Incluso Abdón, que llegó muy justo a Sabadell y fue suplente, podría tener su espacio en el once que salte de inicio al campo. Quien no estará en el área técnica será Luis García, sancionado con dos partidos tras ver la roja contra el Sabadell. En el banquillo mallorquinista se sentará Pedro Rostoll, ayudante del madrileño, que también tomará el control en el estadio de La Rosaleda. El Mirandés afronta uno de los partidos más complicados de la temporada en su visita a Son Moix. La plantilla espera poder rendir al máximo en Mallorca y repetir sus buenas sensaciones ante los rivales ubicados en la parte alta de la tabla. Los jabatos quieren seguir sumando puntos que certifiquen la permanencia en la categoría de plata una temporada más y miran, aunque desde la lejanía, los puestos de promoción.

Los números reflejan otra temporada brillante en Segunda División y con el punto de la jornada anterior frente al Almería, se ha superado el registro de puntos tras 36 jornadas.

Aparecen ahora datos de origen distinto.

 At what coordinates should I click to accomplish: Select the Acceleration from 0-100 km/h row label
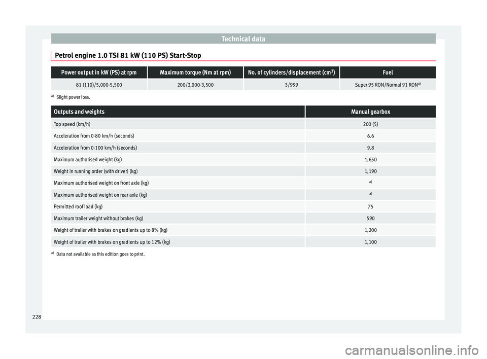coord(95,148)
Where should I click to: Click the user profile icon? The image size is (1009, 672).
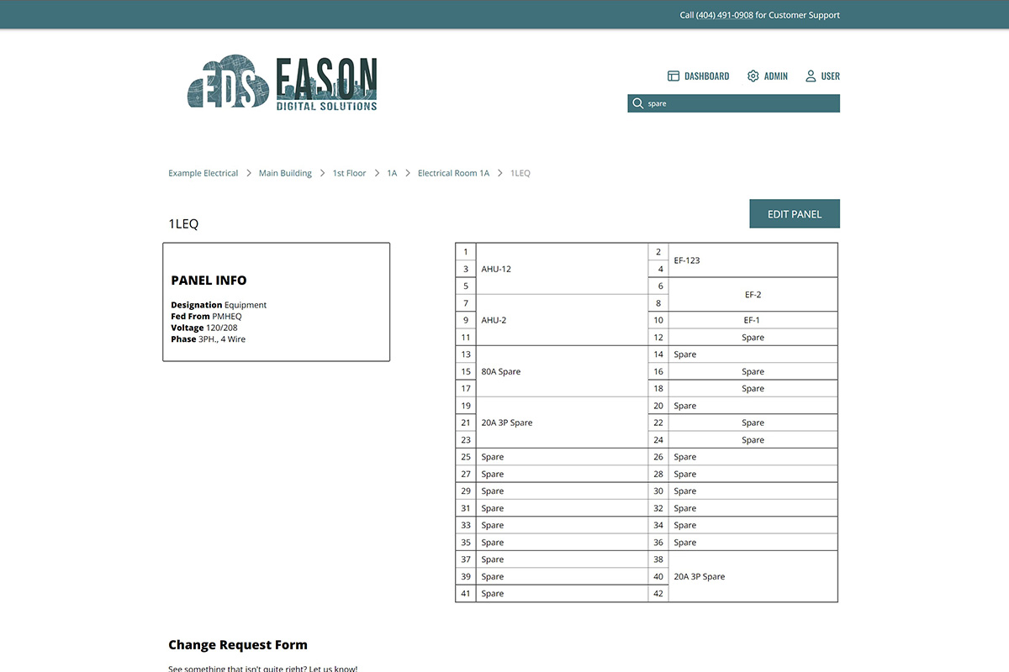[x=811, y=76]
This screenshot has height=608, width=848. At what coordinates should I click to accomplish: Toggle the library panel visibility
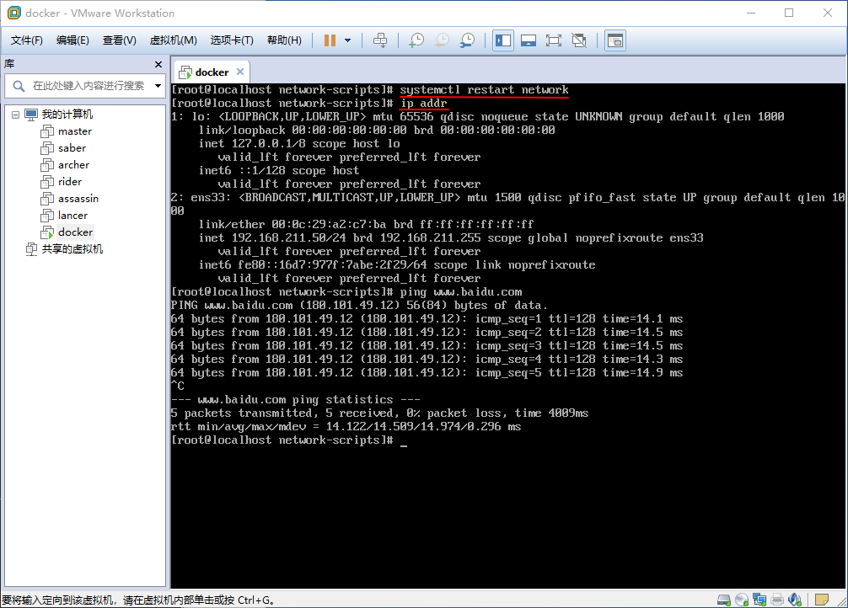pos(502,40)
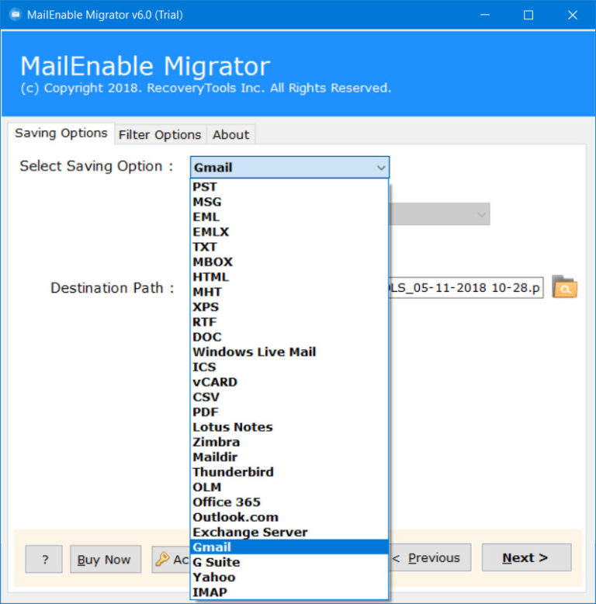This screenshot has width=596, height=604.
Task: Open the About tab
Action: coord(230,134)
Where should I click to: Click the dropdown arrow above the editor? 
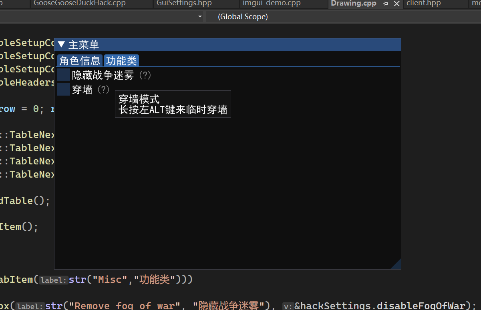[199, 16]
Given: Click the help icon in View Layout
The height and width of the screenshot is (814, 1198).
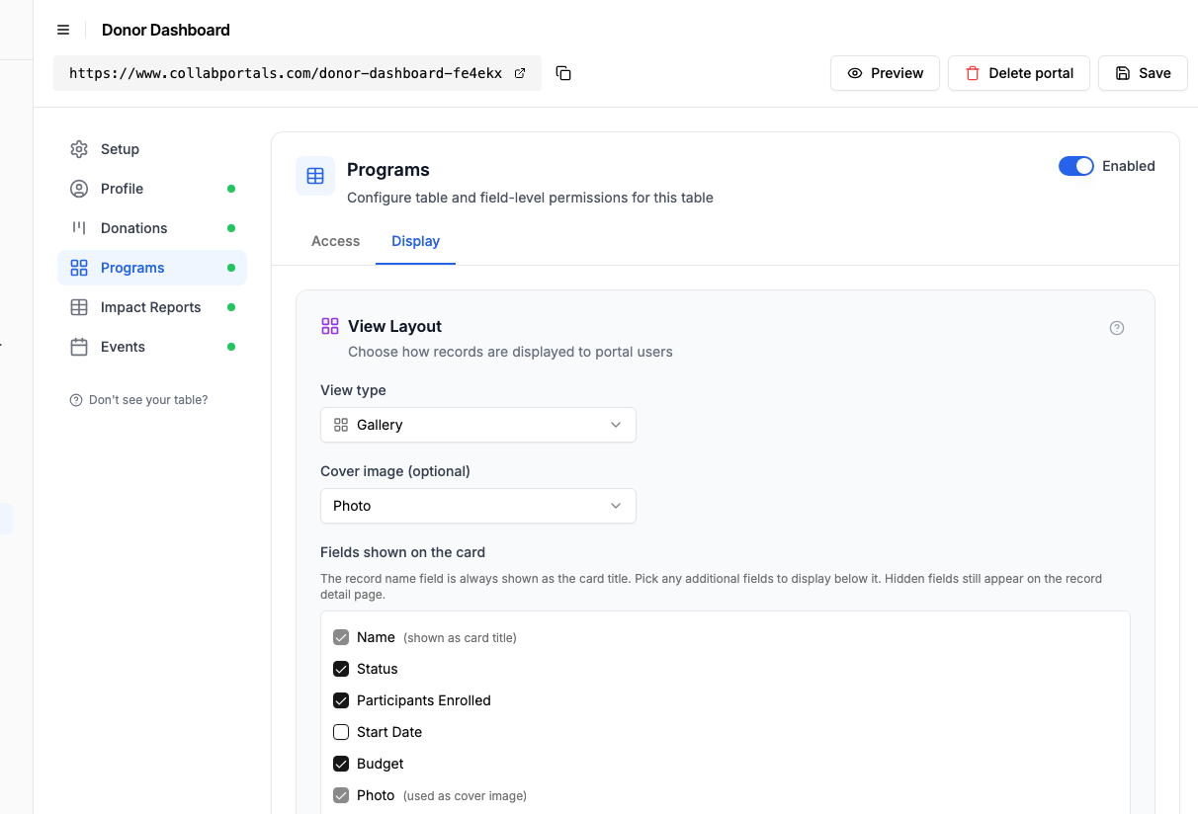Looking at the screenshot, I should 1117,328.
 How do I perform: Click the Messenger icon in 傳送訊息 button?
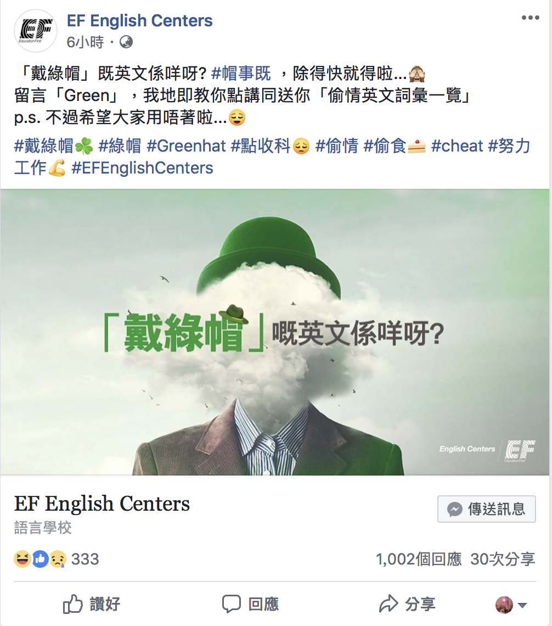pyautogui.click(x=455, y=509)
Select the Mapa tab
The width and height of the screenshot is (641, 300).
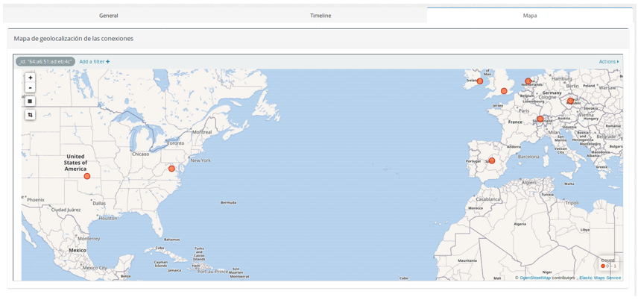pyautogui.click(x=530, y=16)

Los 49 puntos de la tabla, son los mismos que sumaban a estas mismas alturas de liga los rojillos la temporada pasada en su vuelta a Segunda con Andoni Iraola en el banquillo.

Para el encuentro frente al Mallorca, la única baja que tiene José Alberto López, salvo contratiempos o novedades de última hora, es la de Iván Martín.

El partido de esta tarde en Son Moix es, como dijo Luis García, «crucial» para el Mallorca. Los puntos tienen su precio en oro.